Zhou has some interesting points, like that every mature industry eventually becomes service based, and there is other great stuff in that 10 minute interview, including a great metaphor likening the cloud to the airline industry (which happens to fly airplanes through clouds... nice).

Thursday, November 18, 2010

The age of "good enough" computing

In the last few years, consumers have been very clear in showing that they care about better CPU performance only in so much as it enables new features they care about.  Hennessy agrees (yes, the Hennessy), claiming that one of the big demands for CPU performance now comes from "the Googles of the world", meaning people want more products and features from cloud computing.  The other big demand for CPU performance comes from users that want a better user interface - and a failure to innovate on the user-interface side of things has resulted in a lack of demand for CPU performance.

AMD would agree, and they have taken on the corollary that people want the qualitatively best user experience available today at the lowest power (i.e. best battery life) and lowest cost possible.  Enter AMD's hybrid CPU/GPU processors, called accelerated processing units (APU) that deliver the best graphical experiences possible within 9w (Ontario) and 18w (Zacate) for netbooks and laptops respectively.  AMD has given up chasing Intel's single-threaded performance, which, as long as Moore's law continues and Intel maintains a process technology lead, will arguably never be beaten again.

"Good enough" can also be applied to operating systems, and the strong user base of Microsoft's 9-year-old OS is evidence that WindowsXP was indeed good enough.  I remember when Bill Gates told me and a small crowd of interns that Microsoft's biggest competitor is free software.  Not open source software or Linux, but free software of the type that users have already bought from Microsoft and is now free to operate for all time.  So originally it was not free, but it doesn't bring any money into Microsoft and Microsoft must compete against it to produce more sales.  That means Bill thought that Microsoft had been fighting "good enough" for quite some time, and foretold of the longevity of their greatest OS.

An interesting side-effect of x86 processor's progression toward multi-core is that it is now possible for an outsider to throw away multicore processing in favor of one really fast core.  It is interesting to think of what might have been, or what could still be, if the design decisions that resulted in the 3.8ghz Pentium 4 were put into action today, at 22nm, four process technologies beyond the highest clock speed processor ever released by Intel.
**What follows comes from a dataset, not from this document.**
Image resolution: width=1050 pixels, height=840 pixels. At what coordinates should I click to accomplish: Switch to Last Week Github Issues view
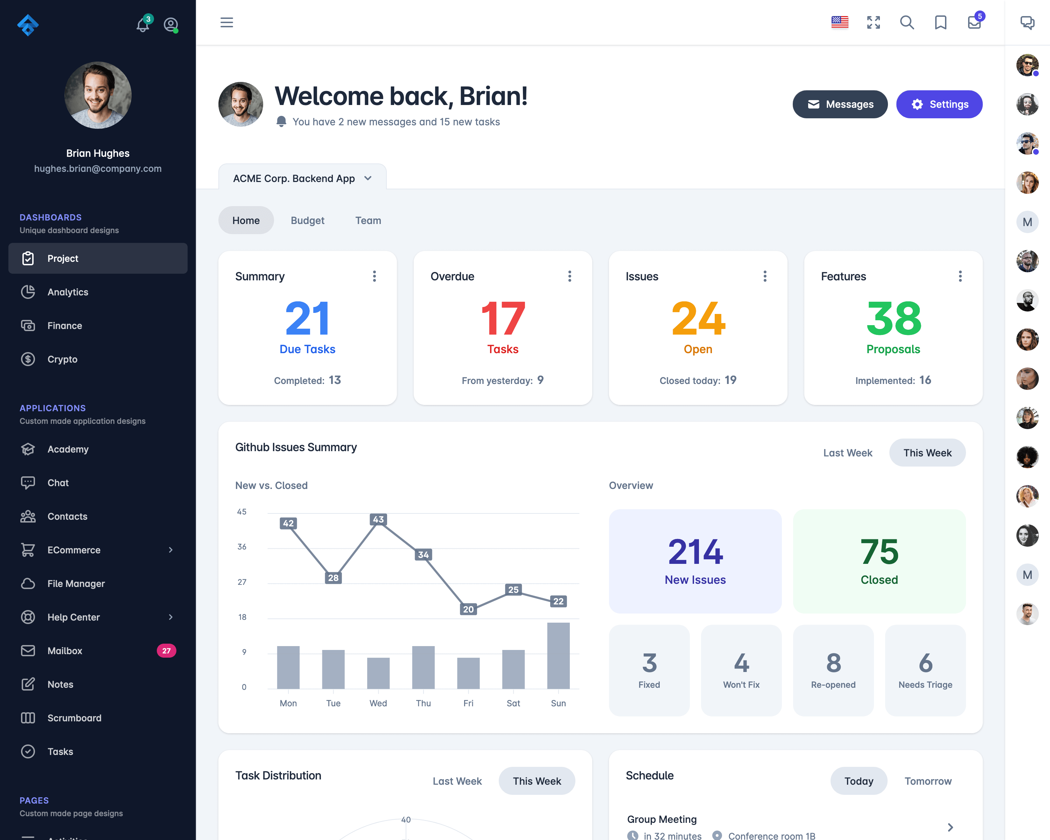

Although it wouldn't deliver 16x the performance, it would still run at 7ghz+ with 24MB+ of cache and would beat today's 3.3ghz processors at single-threaded applications (i.e. almost every desktop application) by a good margin.  But that processor would consume 130 watts, which is not "good enough" for the mobile computing users are trending towards today.  Nor is it good enough for cloud computing, which requires thousands of cores to execute its parallel applications.

Progress in the world of caches

I was researching the Sun Niagara III, aka Spark T3, and came across an interesting aspect: there is no L3 cache.  Each core gets an L2 cache in the increasingly popular size of near 256KB (Tilera, Intel Nehalem, Sandybridge), but slightly larger at 384KB.  This is coupled with L1 caches that are surprisingly small relative to the number of threads (8) supported per core: 8KB L1 data cache and 16KB L1 instruction cache - that's 1KB and 2KB respectively per thread in the case of the memory not being usefully shared, but realistically all of the instruction cache can be shared between the 8 threads on each core.  Furthermore, by supporting 8 threads per core, and topping out at just 1.65ghz, it is realistic that the local L2 cache has latency under 8 cycles so that there is close to no penalty hitting the L2 cache for data fairly frequently.  This suggests the L1 data cache is just there to reduce the number of accesses to L2, freeing up its bandwidth and reducing power by replacing higher-power L2 accesses with lower power L1 accesses.

Although they both lack L3 and use distributed and similarly sized L2 caches, there are some interesting architectural divergences between the Niagara 3 and Tilera's to-be-released-some-time-in-2011 Gx-100.  Tilera doesn't multithread, so their in-order cores will take a performance hit whenever they hit memory, even in the L1 cache, which suggests that programmers will need to use asynchronous memory transfers or the Tilera tools somehow extract these function calls automatically (with the same caveat all such automated program analysis tools have in that they sometimes work, and sometimes don't).  In contrast, the Niagara 3 hardware-multithreading is naturally tolerant to the latency of accessing memories belonging to other cores on the same chip.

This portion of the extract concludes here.